More research is needed to determine whether these scenarios apply to the Milky Way. But in the meantime, it’s useful to know the warp is there at all, Skowron says.
That said, this galactic map quest is far from over. The dust concentrated at the center of our galaxy makes it a lot harder to visualize stars on the far side of the disk, and most of the Cepheids in the study fell on the same side of the Milky Way as our own Solar System. As a result, some quadrants of the new map are spottier than others, Elmegreen says.

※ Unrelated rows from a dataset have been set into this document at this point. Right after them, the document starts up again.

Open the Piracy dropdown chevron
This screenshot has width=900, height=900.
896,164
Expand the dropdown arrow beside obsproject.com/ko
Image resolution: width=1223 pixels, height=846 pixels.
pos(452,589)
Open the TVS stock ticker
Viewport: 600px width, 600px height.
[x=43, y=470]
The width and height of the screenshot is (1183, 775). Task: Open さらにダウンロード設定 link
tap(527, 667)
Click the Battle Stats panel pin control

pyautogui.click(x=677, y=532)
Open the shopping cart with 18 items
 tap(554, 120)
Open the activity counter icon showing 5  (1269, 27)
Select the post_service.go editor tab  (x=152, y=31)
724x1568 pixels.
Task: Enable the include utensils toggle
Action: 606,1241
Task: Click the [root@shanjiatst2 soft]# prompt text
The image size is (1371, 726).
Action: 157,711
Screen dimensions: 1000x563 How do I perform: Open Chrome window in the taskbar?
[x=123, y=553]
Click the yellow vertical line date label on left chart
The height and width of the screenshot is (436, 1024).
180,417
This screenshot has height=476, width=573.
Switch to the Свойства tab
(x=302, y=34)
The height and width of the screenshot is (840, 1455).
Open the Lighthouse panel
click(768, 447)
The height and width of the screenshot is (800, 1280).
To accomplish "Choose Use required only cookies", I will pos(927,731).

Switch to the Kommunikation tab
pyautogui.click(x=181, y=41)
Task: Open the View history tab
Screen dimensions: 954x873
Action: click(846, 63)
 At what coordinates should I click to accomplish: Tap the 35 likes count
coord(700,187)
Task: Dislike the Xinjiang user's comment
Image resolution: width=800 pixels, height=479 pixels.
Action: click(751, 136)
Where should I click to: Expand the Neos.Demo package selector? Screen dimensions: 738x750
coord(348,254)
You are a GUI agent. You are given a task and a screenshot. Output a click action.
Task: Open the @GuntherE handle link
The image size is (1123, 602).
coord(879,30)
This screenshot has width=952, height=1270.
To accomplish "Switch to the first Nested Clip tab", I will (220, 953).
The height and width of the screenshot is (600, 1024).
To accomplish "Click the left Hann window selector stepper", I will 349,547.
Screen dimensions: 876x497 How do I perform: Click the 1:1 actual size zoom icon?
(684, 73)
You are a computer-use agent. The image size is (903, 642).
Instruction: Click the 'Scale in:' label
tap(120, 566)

That’s where data derived from dust, gas, and other types of stars might become especially important. These measurements might be less exact than those from Cepheids, but they provide complementary sources of information, Newberg says, and when dealing with a behemoth as baffling as the Milky Way, we need all the help we can get. After all, understanding a forest takes more than enumerating its most prominent trees.
“Every tracer [of the shape of the galaxy] will give you a different view,” she says. “They’re all different pieces of the puzzle.”
Considering the vastness of our galaxy, the huge number of Cepheids scientists have characterized remain a mere drop in the celestial bucket. But maybe that’s all the more reason to keep looking. After all, Elmegreen says, “we’ve got the whole sky available.”